Have you seen METAMORPHOSIS at artCentral? This stunning showcase of paintings and pottery created by Debbie and Richard Reed is on view August 6 through September 18, 2021. To preview the art in this elegant exhibition visit artCentral’s at facebook.com/ArtcentralCarthage/photos/ and at artcentralcarthage.org/events.
METAMORPHOSIS Weekend Gallery Hours are Fridays and Saturdays, 12:00-5:00 p.m. Visit early and select your favorite works to purchase and call your own.
The two accomplished exhibiting artists, Debbie and Richard, look forward to greeting you at their ARTIST RECEPTION on Friday, August 20, from 6:00 to 8:00 p.m. at Hyde House, 1110 East Thirteenth Street in Carthage. The public is invited. Admission is free. Libations and hors d’œuvres will be served.
At that time, the art scene being rather quiet in Joplin, Debbie came to Carthage to take classes and workshops with Bob Tommey and Jerry Ellis and Andy Thomas. She still speaks with emotion today as she describes their generosity—their ready availability; their willingness to have students drop in and paint with them; and their valuable advice, guidance and encouragement for students they took under their wings. With great affection, Debbie speaks also of Sandy Higgins, the founding director of artCentral, whom all the artists cherished as their guardian angel watching over them and being shepherdess for the Midwest Gathering of the Artists (MGA).
Bob Tommey, seeing the quality and maturity of Debbie’s work, invited her to participate in the prestigious MGA. Accepting this coveted invitation, Debbie launched her first experience as an emerging artist entering her paintings in a major exhibition. Concurrently, Richard, while practicing dentistry full time, frequently came to Carthage and studied stone carving with Bill Snow and continued to develop his pottery making skills to express his personal aesthetic with works of precision and perfection and pristine elegance. When developing application of colors and glazing techniques he still tends to make many test tiles and to make notes on the outcome of each.
Today both artists have individual studios in their Joplin home. Richard is set up in the basement filled with wheels and kilns. The large room over their garage perfectly suits Debbie’s need for space to create and store her paintings.
Together they tell us: “The fun of metamorphosis in art is what keeps us creating in the studio!”
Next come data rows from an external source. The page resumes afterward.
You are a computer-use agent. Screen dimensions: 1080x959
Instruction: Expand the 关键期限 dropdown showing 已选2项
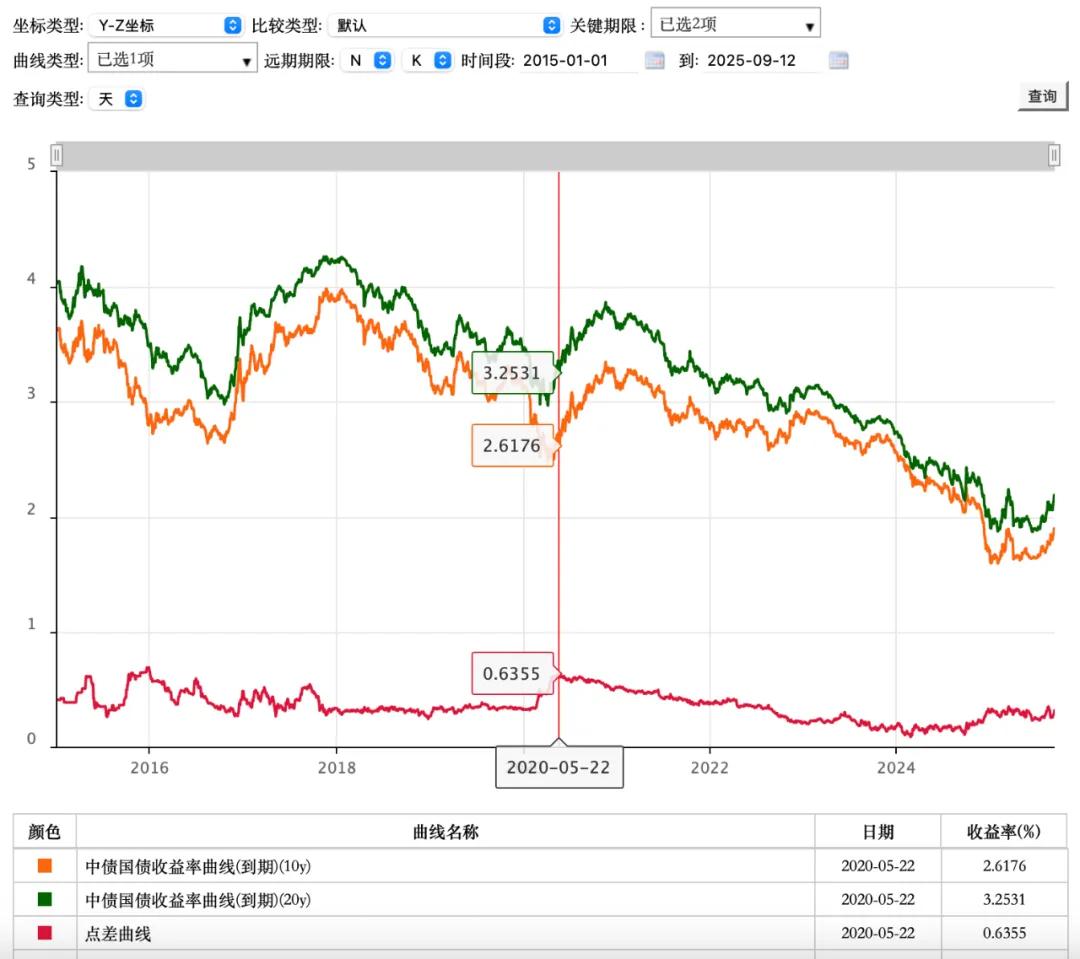tap(735, 23)
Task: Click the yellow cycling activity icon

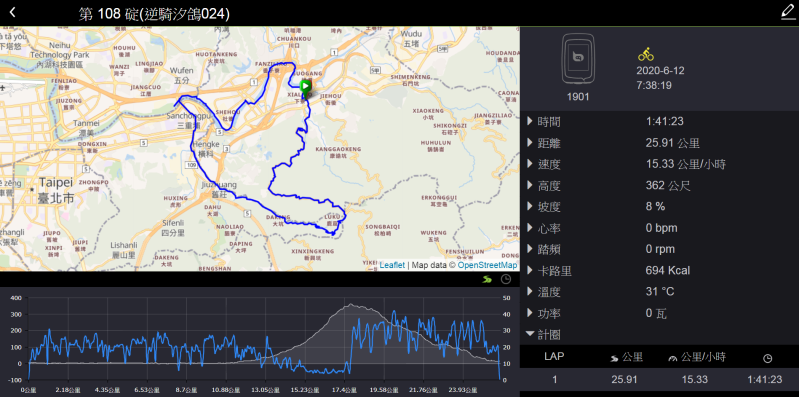Action: click(x=646, y=55)
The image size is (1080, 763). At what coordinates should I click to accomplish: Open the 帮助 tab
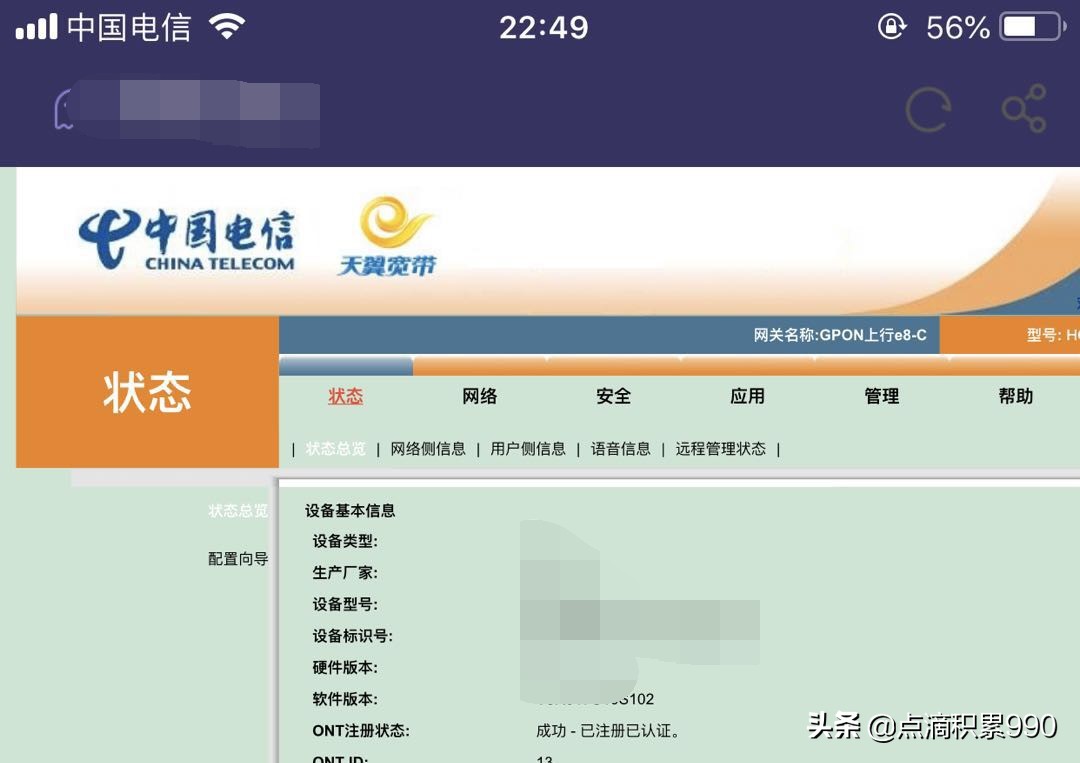click(1016, 396)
Debbie adds: “Metamorphosis means to transform, to have striking change. When creating art there is indeed a metamorphosis from the beginning of a painting to when I feel the work is complete. Often artists carefully preplan their work in order to avoid missteps along the way, and I do as well for commissioned pieces or competitive art. When painting every day in my studio, however, it’s a whole different process. I will start a painting with abstract under layers, often 6 or 7 layers deep. Then I ‘find or feel’ my theme from the abstractions and build from there, letting the art speak to me as I go. This is a very exciting way to create, and I enjoy the problems that can arise from this method. The painting becomes a puzzle or mystery for me to solve. This is a very joyful and challenging way to work.”
Speaking of his artistic process, Richard says, “Working with clay is also an exploration that leads to often surprising and welcome outcomes. Experimenting with form and glaze is never entirely predictable as you have ingredients and kiln firings that are always unique. Each piece undergoes extreme change under the duress of multiple firings and the outcomes are always exciting.”
Do come see the excitement and elegant beauty each of these artists offer to us in their art. See the Asian influence of Debbie’s childhood years in Japan with her Japanese stepmother. See the thoughtful refinement in each one of Rich’s exquisitely glazed plate and pots and jars and bowls. See their cumulative years of study and experience and practice that come to us transmogrified by metamorphosis into galleries filled with their expressions of pure joy!